The task: Task for the records below: copy exactly, and only, the line containing "Viewport: 644px width, 289px height." and every line after it to the end, with pictures left out.

○ ○ ○ ○ ○

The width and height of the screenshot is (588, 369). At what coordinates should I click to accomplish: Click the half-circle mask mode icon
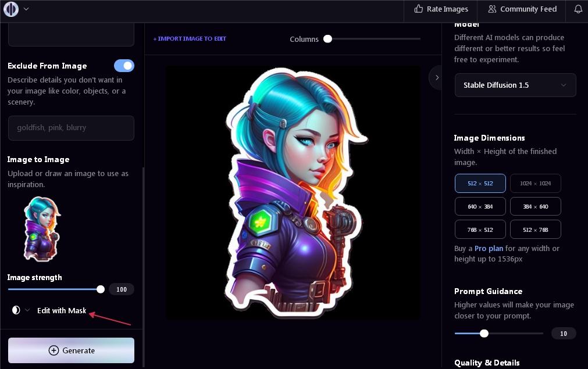[16, 310]
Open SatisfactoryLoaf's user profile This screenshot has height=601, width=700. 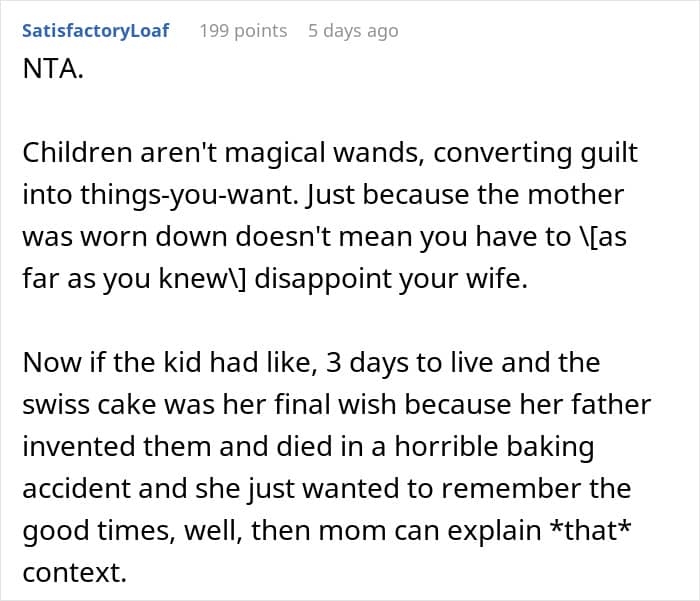pos(96,31)
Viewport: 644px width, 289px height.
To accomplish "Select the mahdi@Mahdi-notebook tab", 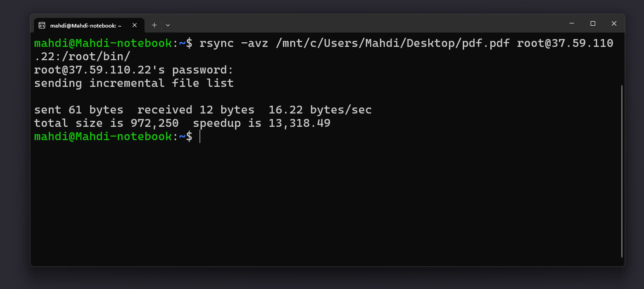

○ ○ ○ ○ ○

Solution:
Viewport: 644px width, 289px height.
To accomplish "Select the mahdi@Mahdi-notebook tab", 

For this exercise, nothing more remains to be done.